- [Exercise brief] Transcribe every record that appears below, exactly and in full.

- [Dataset content]
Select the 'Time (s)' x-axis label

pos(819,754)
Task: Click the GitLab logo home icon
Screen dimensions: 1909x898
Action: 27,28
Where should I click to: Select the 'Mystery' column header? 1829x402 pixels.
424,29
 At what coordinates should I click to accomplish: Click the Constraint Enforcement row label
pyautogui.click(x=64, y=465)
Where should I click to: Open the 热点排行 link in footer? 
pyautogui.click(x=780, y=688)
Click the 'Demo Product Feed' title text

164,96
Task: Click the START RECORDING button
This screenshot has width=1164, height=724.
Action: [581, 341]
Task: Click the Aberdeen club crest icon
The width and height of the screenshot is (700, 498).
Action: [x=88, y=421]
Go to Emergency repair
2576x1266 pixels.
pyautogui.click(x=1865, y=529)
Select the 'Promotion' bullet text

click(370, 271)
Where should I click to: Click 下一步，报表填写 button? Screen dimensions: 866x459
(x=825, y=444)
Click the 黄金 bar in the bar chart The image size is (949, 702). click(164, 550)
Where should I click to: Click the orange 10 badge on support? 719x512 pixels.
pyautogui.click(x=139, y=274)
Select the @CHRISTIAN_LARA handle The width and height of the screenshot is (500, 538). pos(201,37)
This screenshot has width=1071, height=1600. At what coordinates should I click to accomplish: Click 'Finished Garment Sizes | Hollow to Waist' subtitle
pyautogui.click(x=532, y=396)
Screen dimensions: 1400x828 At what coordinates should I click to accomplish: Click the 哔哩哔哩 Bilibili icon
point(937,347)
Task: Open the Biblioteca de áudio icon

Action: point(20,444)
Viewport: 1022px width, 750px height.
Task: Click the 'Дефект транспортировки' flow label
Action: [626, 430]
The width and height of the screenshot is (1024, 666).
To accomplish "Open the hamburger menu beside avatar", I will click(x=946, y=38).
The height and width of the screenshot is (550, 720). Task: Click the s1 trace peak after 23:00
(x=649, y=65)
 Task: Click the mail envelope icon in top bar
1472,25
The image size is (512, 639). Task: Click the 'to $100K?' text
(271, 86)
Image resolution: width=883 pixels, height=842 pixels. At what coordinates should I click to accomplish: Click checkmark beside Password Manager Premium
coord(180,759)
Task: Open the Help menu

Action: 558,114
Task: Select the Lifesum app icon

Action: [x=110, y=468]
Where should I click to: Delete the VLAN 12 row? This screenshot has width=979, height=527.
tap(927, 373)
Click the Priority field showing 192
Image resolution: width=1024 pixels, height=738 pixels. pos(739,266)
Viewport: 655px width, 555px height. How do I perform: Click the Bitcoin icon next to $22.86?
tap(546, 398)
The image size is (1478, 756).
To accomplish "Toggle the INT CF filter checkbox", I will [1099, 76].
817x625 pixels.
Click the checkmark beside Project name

- [Your solution]
Select the 'Time (s)' x-axis label

pos(819,754)
Task: Click the GitLab logo home icon
Screen dimensions: 1909x898
Action: 27,28
Where should I click to: Select the 'Mystery' column header? 1829x402 pixels.
424,29
 At what coordinates should I click to accomplish: Click the Constraint Enforcement row label
pyautogui.click(x=64, y=465)
Where should I click to: Open the 热点排行 link in footer? 
pyautogui.click(x=780, y=688)
Click the 'Demo Product Feed' title text

164,96
Task: Click the START RECORDING button
This screenshot has width=1164, height=724.
Action: [581, 341]
Task: Click the Aberdeen club crest icon
The width and height of the screenshot is (700, 498).
Action: [x=88, y=421]
Go to Emergency repair
2576x1266 pixels.
pyautogui.click(x=1865, y=529)
Select the 'Promotion' bullet text

click(370, 271)
Where should I click to: Click 下一步，报表填写 button? Screen dimensions: 866x459
(x=825, y=444)
Click the 黄金 bar in the bar chart The image size is (949, 702). click(164, 550)
Where should I click to: Click the orange 10 badge on support? 719x512 pixels.
pyautogui.click(x=139, y=274)
Select the @CHRISTIAN_LARA handle The width and height of the screenshot is (500, 538). pos(201,37)
This screenshot has width=1071, height=1600. At what coordinates should I click to accomplish: Click 'Finished Garment Sizes | Hollow to Waist' subtitle
pyautogui.click(x=532, y=396)
Screen dimensions: 1400x828 At what coordinates should I click to accomplish: Click the 哔哩哔哩 Bilibili icon
point(937,347)
Task: Open the Biblioteca de áudio icon

Action: point(20,444)
Viewport: 1022px width, 750px height.
Task: Click the 'Дефект транспортировки' flow label
Action: [626, 430]
The width and height of the screenshot is (1024, 666).
To accomplish "Open the hamburger menu beside avatar", I will click(x=946, y=38).
The height and width of the screenshot is (550, 720). Task: Click the s1 trace peak after 23:00
(x=649, y=65)
 Task: Click the mail envelope icon in top bar
1472,25
The image size is (512, 639). Task: Click the 'to $100K?' text
(271, 86)
Image resolution: width=883 pixels, height=842 pixels. At what coordinates should I click to accomplish: Click checkmark beside Password Manager Premium
coord(180,759)
Task: Open the Help menu

Action: 558,114
Task: Select the Lifesum app icon

Action: [x=110, y=468]
Where should I click to: Delete the VLAN 12 row? This screenshot has width=979, height=527.
tap(927, 373)
Click the Priority field showing 192
Image resolution: width=1024 pixels, height=738 pixels. pos(739,266)
Viewport: 655px width, 555px height. How do I perform: Click the Bitcoin icon next to $22.86?
tap(546, 398)
The image size is (1478, 756).
To accomplish "Toggle the INT CF filter checkbox", I will [1099, 76].
817x625 pixels.
Click the checkmark beside Project name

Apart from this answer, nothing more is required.